1986 British TV game show

Ask No Questions is a British game show that originally aired as a regional programme for Yorkshire Television in 1986 on Saturdays, then it became networked for most ITV regions in 1987.

==Transmissions==

| Series | Start date | End date | Episodes |
|---|---|---|---|
| 1 | 1 February 1986 | 15 March 1986 | 7 |
| 2 | 27 March 1987 | 3 June 1987 | 30 |

===Regional transmissions information===
====1986====
The first series only aired in the Yorkshire region on Saturdays.

====1987====
The second series aired in the rest of the regions, but it was not networked:
- Border, Tyne Tees and Yorkshire: Started on 27 March and finished on 3 June. Mondays, Wednesdays and Fridays at 5:15pm.
- LWT: Started on 27 March and finished on 28 August. Fridays at 5:15pm. Not all episodes were broadcast.
- UTV: Started on 27 March and finished on mid-July. ??? at 5:15pm.
- HTV Started on 30 March and finished July.

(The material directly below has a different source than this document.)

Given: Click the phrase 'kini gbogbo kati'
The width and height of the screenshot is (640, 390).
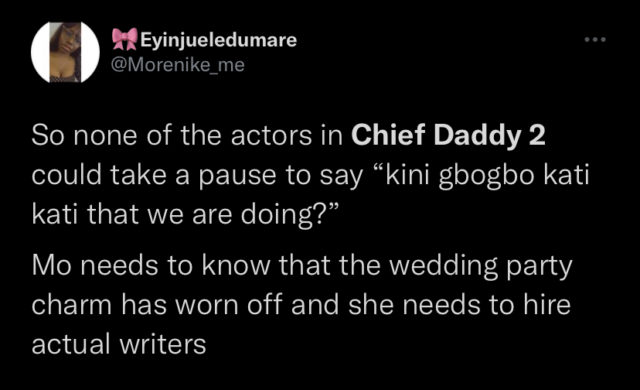Looking at the screenshot, I should [487, 175].
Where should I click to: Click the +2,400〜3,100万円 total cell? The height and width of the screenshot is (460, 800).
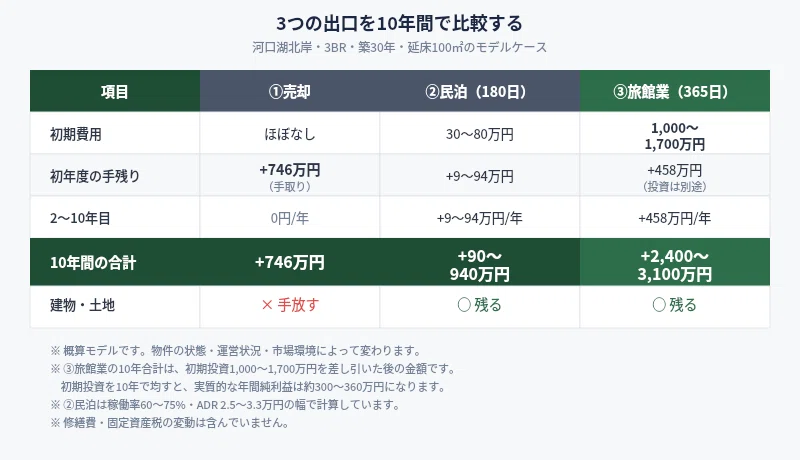(674, 265)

Mondays and Wednesdays at 5:15pm.
- Scottish: Started on 9 April and finished in August. at 3:00pm/3:30pm.
- Anglia: Started on April and finished on May. ??? at 9:50am.
- Grampian: Started on 19 August and finished on 24 September. Wednesday to Friday at 5.10pm before switching to 3.00pm for the last 2 weeks
- TVS and Channel Television: Weekly at 3:00pm.
- Central, Granada and TSW: Did not air the series.